Data for analysis below:
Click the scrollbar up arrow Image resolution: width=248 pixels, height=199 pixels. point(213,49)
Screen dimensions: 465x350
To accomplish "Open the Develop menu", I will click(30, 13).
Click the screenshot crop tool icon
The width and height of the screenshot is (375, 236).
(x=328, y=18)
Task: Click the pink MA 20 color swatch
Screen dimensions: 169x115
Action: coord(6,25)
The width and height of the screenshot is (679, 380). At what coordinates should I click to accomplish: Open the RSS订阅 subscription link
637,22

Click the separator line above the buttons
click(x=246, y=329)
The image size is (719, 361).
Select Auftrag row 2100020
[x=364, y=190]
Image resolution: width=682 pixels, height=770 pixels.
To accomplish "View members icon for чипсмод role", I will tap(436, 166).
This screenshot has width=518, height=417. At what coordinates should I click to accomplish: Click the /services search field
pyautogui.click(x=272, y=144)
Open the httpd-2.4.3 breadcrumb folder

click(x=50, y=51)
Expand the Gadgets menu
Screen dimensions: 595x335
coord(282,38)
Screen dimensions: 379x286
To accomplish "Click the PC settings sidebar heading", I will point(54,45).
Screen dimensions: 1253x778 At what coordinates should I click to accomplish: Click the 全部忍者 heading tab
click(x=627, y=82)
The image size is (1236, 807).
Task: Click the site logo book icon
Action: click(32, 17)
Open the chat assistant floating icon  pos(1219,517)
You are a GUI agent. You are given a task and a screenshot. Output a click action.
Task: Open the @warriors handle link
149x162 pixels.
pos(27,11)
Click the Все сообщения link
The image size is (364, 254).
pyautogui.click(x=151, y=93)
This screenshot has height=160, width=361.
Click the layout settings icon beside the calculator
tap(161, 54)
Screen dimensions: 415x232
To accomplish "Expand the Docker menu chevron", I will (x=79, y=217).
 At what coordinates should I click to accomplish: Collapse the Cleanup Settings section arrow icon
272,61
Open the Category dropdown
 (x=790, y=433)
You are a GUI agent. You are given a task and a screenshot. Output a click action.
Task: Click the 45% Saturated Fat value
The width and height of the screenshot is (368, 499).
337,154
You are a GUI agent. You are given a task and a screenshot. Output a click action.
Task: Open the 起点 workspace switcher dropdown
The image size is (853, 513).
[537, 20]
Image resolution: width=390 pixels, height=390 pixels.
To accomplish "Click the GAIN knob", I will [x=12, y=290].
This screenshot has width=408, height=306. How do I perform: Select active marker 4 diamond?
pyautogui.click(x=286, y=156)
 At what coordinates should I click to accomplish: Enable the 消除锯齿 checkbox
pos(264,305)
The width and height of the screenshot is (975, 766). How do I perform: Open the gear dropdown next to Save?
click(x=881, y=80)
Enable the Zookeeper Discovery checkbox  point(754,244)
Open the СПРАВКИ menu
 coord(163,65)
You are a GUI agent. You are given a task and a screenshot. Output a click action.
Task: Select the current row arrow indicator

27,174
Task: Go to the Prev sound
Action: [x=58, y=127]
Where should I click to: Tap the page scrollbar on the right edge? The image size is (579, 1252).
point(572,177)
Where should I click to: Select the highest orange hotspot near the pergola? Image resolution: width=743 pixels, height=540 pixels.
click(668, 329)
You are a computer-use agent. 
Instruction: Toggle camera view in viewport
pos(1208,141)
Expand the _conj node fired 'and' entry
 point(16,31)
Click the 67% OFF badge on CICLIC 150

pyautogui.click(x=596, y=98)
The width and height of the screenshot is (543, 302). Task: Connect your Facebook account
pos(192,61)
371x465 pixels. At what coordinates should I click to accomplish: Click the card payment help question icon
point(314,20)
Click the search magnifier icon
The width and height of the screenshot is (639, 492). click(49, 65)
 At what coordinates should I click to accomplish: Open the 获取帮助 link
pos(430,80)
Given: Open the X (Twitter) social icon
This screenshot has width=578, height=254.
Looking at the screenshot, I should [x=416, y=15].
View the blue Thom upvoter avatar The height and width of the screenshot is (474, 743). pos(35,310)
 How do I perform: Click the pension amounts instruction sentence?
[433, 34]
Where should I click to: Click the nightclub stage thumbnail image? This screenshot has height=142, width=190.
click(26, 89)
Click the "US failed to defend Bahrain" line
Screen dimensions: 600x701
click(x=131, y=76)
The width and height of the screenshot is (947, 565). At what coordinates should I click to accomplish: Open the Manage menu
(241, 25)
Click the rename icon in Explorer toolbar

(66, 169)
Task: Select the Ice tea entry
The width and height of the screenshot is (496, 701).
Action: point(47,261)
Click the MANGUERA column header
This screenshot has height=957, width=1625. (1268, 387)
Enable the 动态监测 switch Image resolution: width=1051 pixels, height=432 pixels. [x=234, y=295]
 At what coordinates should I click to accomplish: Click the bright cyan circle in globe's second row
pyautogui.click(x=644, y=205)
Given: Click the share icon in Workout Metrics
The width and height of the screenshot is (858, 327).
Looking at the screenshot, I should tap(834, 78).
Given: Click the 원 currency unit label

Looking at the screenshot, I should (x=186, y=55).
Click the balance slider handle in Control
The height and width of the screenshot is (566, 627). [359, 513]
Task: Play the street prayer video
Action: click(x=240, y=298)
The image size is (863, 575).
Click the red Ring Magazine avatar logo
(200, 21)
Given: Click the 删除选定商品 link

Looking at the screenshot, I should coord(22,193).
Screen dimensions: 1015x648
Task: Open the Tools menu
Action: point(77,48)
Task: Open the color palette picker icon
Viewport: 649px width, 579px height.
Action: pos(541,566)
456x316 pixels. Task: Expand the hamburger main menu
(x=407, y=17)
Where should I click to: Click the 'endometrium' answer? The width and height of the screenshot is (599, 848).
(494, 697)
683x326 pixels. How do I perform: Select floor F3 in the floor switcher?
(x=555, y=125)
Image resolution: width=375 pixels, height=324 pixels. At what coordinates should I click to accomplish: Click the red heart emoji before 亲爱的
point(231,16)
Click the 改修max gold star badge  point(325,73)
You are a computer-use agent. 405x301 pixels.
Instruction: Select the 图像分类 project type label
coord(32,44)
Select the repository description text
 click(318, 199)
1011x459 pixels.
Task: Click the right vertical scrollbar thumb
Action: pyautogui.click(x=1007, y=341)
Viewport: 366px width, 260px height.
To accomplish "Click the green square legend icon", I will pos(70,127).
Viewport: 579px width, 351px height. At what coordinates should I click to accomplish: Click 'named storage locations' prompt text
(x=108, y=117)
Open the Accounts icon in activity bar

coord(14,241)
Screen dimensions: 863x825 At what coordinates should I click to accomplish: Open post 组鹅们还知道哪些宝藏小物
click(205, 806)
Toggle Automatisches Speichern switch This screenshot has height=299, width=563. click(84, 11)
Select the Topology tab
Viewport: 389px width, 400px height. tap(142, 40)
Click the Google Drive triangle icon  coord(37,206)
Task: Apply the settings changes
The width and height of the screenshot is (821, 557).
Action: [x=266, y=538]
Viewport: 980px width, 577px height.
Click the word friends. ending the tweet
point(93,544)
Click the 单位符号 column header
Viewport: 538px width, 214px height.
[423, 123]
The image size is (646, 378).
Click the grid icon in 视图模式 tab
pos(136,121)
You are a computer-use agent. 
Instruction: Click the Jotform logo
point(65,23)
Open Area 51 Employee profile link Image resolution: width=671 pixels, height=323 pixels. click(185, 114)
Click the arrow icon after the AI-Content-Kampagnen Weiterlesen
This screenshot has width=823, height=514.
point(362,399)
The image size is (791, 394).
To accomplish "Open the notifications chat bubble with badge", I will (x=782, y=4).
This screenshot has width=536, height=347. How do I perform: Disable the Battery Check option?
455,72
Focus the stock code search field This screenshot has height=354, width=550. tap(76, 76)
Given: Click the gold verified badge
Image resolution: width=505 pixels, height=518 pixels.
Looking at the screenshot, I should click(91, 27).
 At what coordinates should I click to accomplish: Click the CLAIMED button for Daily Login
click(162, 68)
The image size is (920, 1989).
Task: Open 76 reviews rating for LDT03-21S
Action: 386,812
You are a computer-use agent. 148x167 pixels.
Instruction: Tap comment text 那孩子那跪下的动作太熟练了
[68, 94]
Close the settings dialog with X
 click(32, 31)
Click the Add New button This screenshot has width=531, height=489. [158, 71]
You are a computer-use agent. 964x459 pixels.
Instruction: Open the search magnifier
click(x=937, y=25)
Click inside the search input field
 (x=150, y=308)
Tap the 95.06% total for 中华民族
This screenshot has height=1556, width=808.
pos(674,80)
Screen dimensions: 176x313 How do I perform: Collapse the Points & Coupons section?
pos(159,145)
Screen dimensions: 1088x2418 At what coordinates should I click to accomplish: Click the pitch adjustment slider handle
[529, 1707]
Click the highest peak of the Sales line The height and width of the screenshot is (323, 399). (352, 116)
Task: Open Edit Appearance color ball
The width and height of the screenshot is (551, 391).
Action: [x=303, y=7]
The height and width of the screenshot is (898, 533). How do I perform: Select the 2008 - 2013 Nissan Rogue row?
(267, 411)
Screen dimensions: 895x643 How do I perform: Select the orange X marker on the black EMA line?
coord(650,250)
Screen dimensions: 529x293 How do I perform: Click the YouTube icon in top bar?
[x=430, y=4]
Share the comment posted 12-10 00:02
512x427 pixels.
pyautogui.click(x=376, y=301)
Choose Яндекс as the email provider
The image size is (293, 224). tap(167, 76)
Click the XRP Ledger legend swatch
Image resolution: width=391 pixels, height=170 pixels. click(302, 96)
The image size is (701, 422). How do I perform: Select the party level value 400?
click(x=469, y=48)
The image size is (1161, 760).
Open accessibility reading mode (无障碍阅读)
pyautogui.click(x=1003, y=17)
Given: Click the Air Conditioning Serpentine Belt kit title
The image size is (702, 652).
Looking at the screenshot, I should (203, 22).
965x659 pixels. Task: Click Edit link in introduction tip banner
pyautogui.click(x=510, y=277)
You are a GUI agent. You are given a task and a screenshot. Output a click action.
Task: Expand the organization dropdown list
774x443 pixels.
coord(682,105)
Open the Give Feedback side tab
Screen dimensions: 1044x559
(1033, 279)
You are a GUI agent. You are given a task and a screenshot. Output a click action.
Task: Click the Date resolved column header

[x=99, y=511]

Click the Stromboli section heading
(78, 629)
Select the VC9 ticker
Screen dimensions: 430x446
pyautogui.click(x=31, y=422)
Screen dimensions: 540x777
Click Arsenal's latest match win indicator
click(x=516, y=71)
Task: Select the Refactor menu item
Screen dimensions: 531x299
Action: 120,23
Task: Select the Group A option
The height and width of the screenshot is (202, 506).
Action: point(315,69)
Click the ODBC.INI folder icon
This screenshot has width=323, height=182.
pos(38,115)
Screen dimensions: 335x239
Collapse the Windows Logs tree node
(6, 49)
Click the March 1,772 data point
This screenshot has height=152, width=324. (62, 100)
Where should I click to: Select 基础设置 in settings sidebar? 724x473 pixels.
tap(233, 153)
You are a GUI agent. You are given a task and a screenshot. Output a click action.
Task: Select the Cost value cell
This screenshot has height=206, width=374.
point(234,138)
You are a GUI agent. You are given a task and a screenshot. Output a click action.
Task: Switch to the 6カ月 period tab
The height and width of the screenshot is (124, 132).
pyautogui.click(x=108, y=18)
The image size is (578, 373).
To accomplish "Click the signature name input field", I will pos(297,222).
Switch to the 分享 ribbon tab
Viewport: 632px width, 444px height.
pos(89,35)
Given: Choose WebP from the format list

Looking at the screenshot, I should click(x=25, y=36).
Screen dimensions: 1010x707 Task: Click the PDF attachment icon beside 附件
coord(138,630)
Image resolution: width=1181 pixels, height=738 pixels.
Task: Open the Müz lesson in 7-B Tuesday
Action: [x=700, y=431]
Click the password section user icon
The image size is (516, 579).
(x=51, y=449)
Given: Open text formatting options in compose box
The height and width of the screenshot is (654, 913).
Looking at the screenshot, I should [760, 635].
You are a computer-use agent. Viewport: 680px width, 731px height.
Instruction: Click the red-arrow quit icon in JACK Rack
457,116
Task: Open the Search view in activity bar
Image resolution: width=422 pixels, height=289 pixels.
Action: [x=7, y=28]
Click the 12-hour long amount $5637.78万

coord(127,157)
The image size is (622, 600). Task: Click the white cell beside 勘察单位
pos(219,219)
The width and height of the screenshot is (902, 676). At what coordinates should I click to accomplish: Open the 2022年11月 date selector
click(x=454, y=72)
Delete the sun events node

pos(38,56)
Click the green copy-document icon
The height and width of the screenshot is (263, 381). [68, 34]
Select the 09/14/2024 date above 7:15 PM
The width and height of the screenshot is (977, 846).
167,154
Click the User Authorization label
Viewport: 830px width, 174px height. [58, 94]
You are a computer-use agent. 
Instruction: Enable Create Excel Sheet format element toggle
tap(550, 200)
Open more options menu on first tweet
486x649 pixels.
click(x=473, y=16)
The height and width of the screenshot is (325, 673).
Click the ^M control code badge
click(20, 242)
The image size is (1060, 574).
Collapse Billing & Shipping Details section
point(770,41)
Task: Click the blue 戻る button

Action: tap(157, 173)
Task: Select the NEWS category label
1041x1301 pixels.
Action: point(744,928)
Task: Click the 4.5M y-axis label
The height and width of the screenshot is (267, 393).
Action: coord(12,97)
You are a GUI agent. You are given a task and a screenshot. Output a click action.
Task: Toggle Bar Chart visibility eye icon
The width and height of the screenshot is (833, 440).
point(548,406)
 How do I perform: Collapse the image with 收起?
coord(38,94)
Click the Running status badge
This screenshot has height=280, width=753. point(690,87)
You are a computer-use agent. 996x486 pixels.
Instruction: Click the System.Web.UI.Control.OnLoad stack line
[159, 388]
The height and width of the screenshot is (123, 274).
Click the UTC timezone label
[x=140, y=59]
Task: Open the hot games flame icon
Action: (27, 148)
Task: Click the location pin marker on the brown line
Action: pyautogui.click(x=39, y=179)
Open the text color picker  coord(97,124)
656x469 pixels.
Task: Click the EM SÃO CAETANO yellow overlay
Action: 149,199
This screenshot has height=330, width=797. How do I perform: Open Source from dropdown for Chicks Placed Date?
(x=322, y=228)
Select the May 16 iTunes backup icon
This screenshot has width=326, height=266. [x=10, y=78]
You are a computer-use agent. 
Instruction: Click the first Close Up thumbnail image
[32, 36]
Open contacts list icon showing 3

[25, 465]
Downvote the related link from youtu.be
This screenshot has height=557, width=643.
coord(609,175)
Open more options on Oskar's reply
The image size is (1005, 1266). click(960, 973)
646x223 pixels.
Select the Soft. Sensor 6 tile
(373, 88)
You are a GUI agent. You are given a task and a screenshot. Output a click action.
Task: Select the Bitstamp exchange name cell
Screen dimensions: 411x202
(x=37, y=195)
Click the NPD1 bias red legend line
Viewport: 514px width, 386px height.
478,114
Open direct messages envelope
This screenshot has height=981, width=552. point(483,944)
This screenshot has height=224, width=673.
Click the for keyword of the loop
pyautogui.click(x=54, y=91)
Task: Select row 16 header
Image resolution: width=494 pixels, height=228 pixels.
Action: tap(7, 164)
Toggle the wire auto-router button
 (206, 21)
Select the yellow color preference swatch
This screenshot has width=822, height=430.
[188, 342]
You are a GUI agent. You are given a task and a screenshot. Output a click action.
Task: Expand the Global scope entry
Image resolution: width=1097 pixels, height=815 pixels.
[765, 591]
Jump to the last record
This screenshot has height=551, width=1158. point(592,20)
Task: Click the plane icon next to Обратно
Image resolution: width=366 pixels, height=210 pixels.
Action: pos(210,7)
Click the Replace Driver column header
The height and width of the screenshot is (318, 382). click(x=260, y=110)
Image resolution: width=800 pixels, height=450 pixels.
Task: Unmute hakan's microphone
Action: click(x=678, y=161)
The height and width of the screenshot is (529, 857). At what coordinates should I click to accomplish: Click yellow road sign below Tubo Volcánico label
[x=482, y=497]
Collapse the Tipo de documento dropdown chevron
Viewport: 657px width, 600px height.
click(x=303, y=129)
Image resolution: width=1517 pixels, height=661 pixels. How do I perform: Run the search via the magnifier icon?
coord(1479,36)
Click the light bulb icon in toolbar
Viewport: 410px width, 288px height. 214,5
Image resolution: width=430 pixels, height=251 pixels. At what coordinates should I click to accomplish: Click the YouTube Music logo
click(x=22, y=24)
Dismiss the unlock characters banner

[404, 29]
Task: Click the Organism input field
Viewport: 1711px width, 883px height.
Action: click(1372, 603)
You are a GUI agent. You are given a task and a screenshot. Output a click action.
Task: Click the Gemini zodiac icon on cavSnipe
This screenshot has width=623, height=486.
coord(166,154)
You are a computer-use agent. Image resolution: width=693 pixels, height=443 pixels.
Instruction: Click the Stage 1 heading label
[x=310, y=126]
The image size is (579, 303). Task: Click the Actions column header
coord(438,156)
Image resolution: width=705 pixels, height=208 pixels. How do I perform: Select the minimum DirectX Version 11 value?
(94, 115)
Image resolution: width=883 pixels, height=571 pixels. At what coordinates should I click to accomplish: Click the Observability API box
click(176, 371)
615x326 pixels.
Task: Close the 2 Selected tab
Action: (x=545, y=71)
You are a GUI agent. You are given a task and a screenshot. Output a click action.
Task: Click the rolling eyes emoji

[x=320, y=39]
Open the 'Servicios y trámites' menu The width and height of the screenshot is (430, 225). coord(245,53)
End of Data for analysis.
### Instructions to follow
Repeat only the stretch of lines that begins at the line containing "Dismiss the unlock characters banner" and ends at the last line above, both included.

### Completed task
Dismiss the unlock characters banner

[404, 29]
Task: Click the Organism input field
Viewport: 1711px width, 883px height.
Action: click(1372, 603)
You are a GUI agent. You are given a task and a screenshot. Output a click action.
Task: Click the Gemini zodiac icon on cavSnipe
This screenshot has width=623, height=486.
coord(166,154)
You are a computer-use agent. Image resolution: width=693 pixels, height=443 pixels.
Instruction: Click the Stage 1 heading label
[x=310, y=126]
The image size is (579, 303). Task: Click the Actions column header
coord(438,156)
Image resolution: width=705 pixels, height=208 pixels. How do I perform: Select the minimum DirectX Version 11 value?
(94, 115)
Image resolution: width=883 pixels, height=571 pixels. At what coordinates should I click to accomplish: Click the Observability API box
click(176, 371)
615x326 pixels.
Task: Close the 2 Selected tab
Action: (x=545, y=71)
You are a GUI agent. You are given a task and a screenshot. Output a click action.
Task: Click the rolling eyes emoji

[x=320, y=39]
Open the 'Servicios y trámites' menu The width and height of the screenshot is (430, 225). coord(245,53)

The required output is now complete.